Yes, querying is a lot like dating, isn't it? You're full of expectation, hoping to make the perfect match. And, if you're a sensitive soul -- and what writer isn't? -- you're full of dread, fearing rejection.
I always admired those men for whom being rejected by a woman was of no more consequence than water washing over the back of a duck -- something to shake off and instantly forget. These were the guys who always said, "Women are like buses. Another one will be along in a minute."
Guys like me lived in fear of rejection. However logical and analytical you might be about it -- after all, a woman declining a date, whether a first, second or third one -- was probably no more commenting on your lack of worth as a human being as your lack of suitability as a romantic partner -- just as you yourself did when you declined to ask out other women because they weren't your type or their interests/politics/religious views didn't mesh with yours.
So I told the story in Part I to illustrate what had been a particularly liberating experience for me (and one that never repeated itself). After awhile, I became totally indifferent to whether or not she had any interest in going out with me. I didn't care what she thought of me. I was in control because I had no expectations -- and it was amusing to call her, chat, hear the same obviously insincere line about getting together. It made me laugh.
I told the story to illustrate the attitude I've adopted in a final round of querying. (Perhaps final. I keep saying I'm through with it.) As promised, I'd decided to give up on agents and query solely publishers. After looking into it, I discovered there are only five or six publishers of mysteries taking unsolicited subs. Even some of the smaller independents are now insisting that your novel come through an agent. (There are a couple of others that take mss. over the transom, but they're publishers of "hard-boiled crime" fiction, which is not my turf.) I could send out those five queries and be done with it.

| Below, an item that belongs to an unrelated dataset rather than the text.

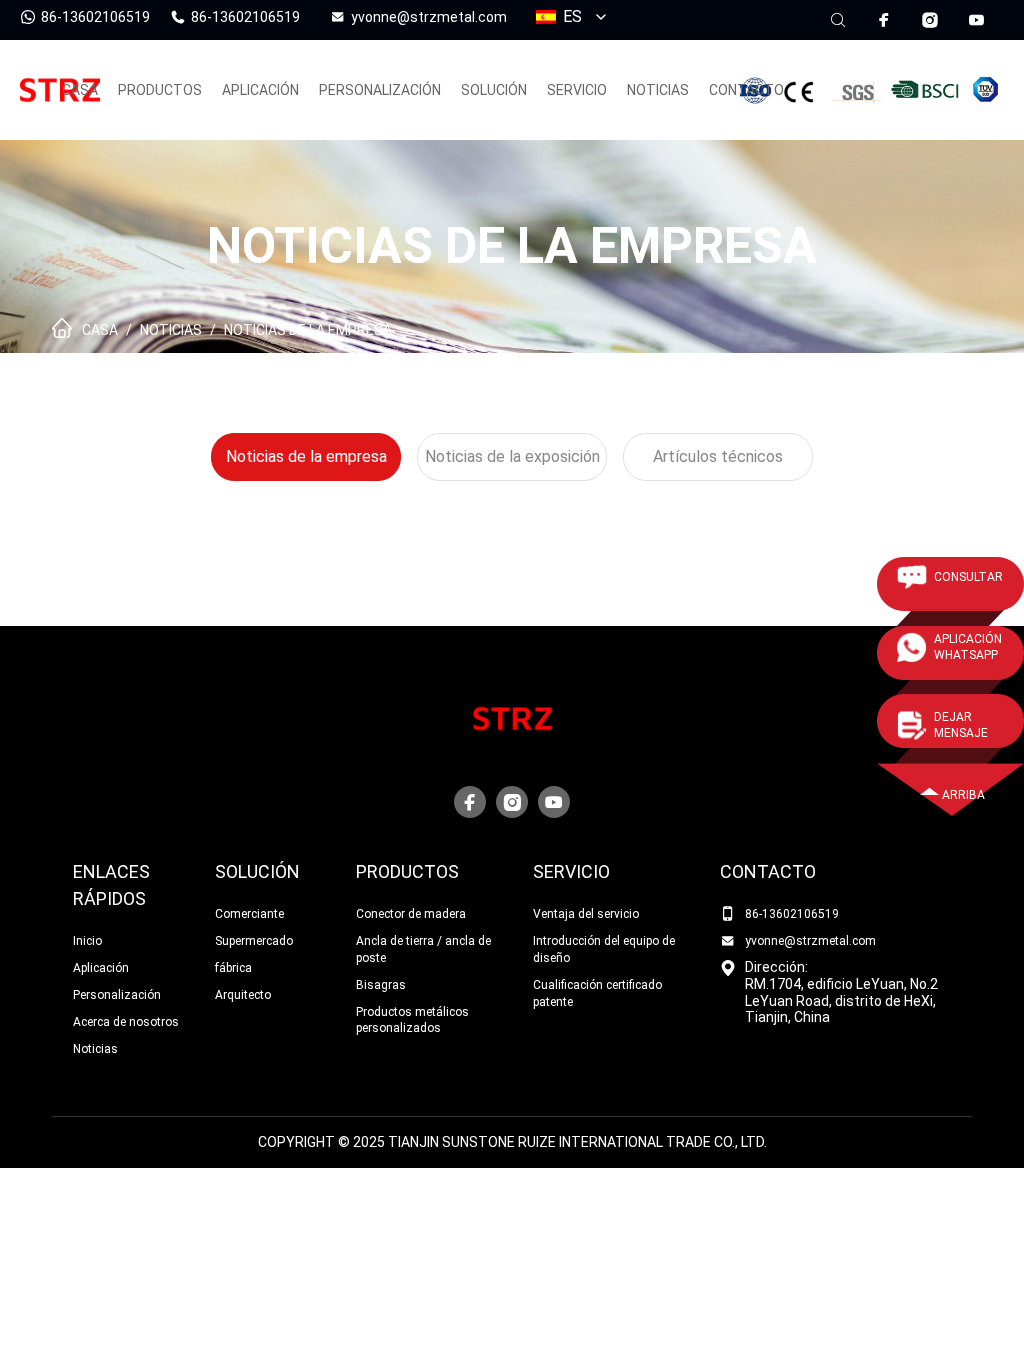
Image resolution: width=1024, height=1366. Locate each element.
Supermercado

But...then I'd be done with it. Over. Finished. Finito. On to e-booking.
Too soon, too soon to give up on the hardcover. So I went over to QueryTracker to see if there were any new agents that handled mysteries. Agents come and go with regularity; some new ones arrive, moving up from editorial assistant, while others switch outfits. WTF, I said, I'll query 'em all. I did this without even bothering to research them (other than checking a couple of agencies I'd never heard of). I didn't bother to see if the "mysteries" they handled were really romance novels with a mystery twist, or so-called "cozy" mysteries.
It's like calling that woman and not caring what she's really thinking. I'm just in it for the laughs.

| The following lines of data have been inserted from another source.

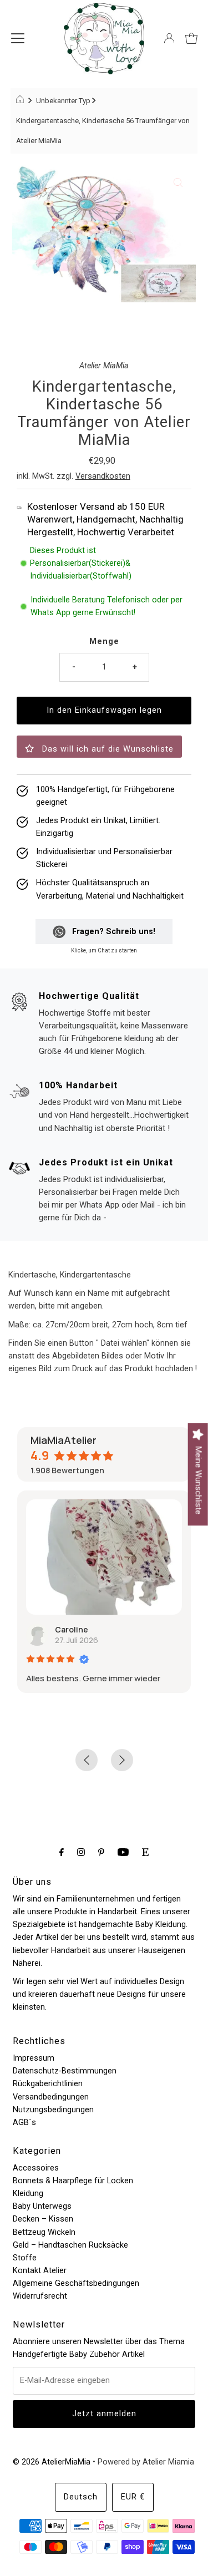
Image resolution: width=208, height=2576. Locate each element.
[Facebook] (61, 1851)
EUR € (133, 2497)
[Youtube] (123, 1851)
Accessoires (36, 2168)
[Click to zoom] (178, 182)
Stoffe (25, 2258)
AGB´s (24, 2122)
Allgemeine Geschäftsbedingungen (76, 2283)
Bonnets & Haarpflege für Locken (73, 2180)
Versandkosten (102, 476)
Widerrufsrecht (40, 2296)
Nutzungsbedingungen (53, 2109)
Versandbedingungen (51, 2097)
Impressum (33, 2058)
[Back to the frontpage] (21, 101)
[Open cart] (191, 38)
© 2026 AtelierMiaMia (51, 2462)
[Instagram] (81, 1851)
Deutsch (81, 2497)
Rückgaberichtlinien (48, 2083)
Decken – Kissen (43, 2219)
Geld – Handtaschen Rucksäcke (70, 2245)
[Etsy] (145, 1851)
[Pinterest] (101, 1851)
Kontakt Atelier (40, 2270)
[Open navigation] (18, 38)
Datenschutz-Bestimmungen (64, 2071)
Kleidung (28, 2193)
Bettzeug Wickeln (44, 2232)
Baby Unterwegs (42, 2206)
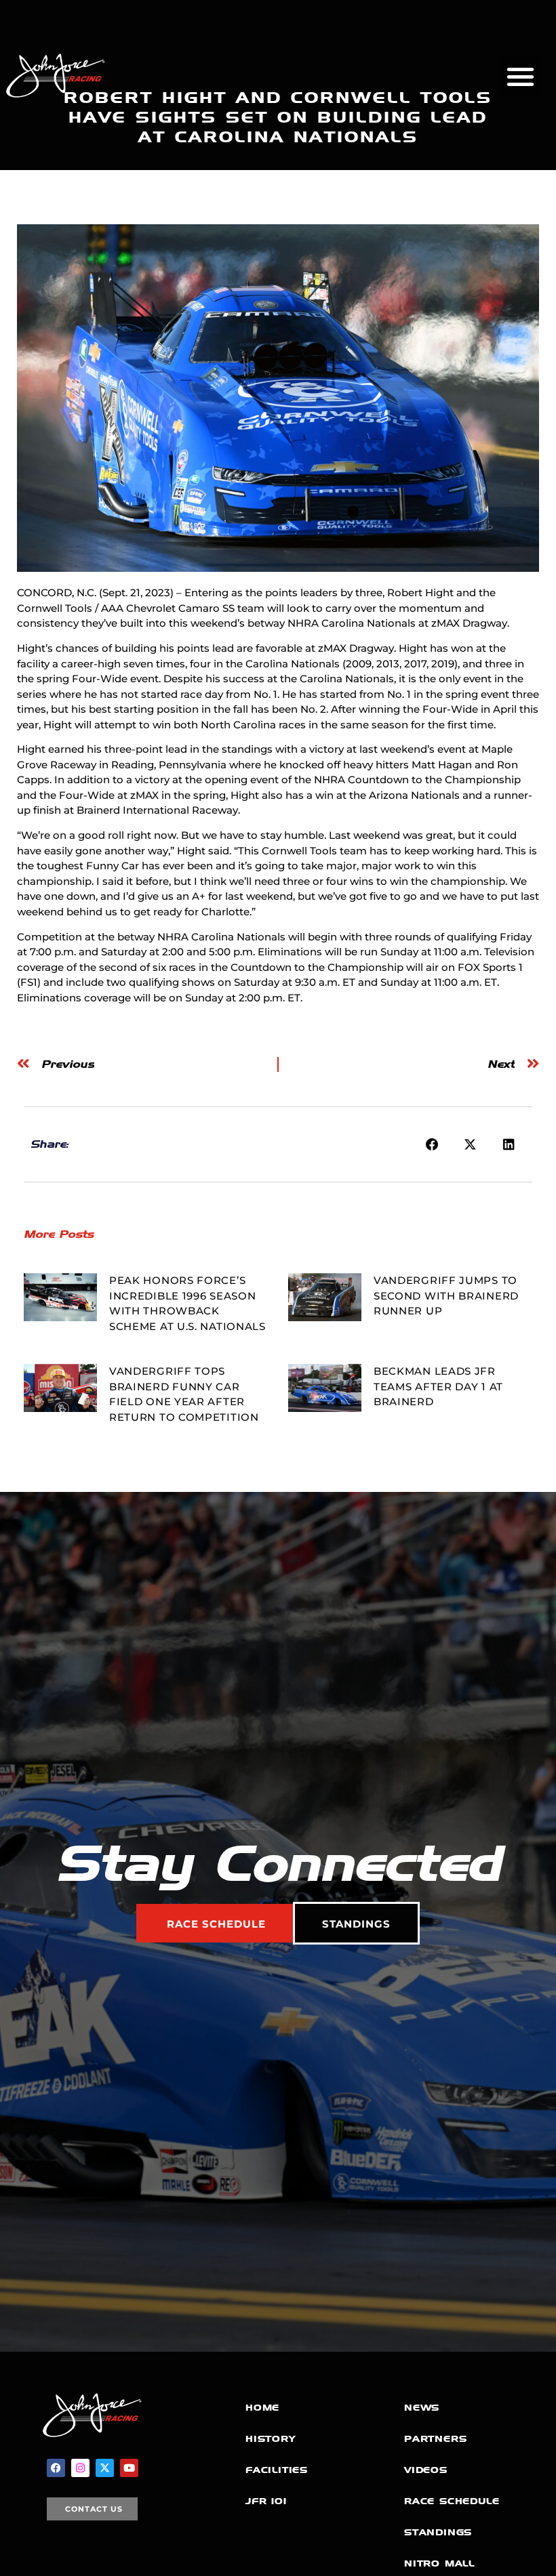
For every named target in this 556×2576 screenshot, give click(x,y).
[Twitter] (105, 2468)
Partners (435, 2439)
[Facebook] (56, 2468)
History (270, 2439)
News (421, 2408)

I've had one laugh already. I queried one agency I'd hit up before, sending the e-mail to a different agent. That agent forwarded my e-mail to another agent, who has asked to see a partial. The only thing is, she's already seen a partial of my book -- and rejected it! (You can tell it must have made a great impression on her, since she didn't even remember the title.) That was almost a year and a half ago. So I'll send it and see if the new summer intern rejects it.
I feel so liberated. I was kind of down after the rejection by Poisoned Pen Press, though I knew going in that my nontraditional mystery was probably not a good fit for them. Unless you're a water-off-a-duck's-back kind of person, the rejections -- and I've had plenty -- do start to take a toll. (Please. No more J.K. Rowling stories.) But tossing out a new batch of queries to some new names in previously hit-upon agencies after already deciding to move on to publishers is like having one of those casino tokens good for one shot at the slots.
Costs you nothing to play but you still get to watch the wheels spin.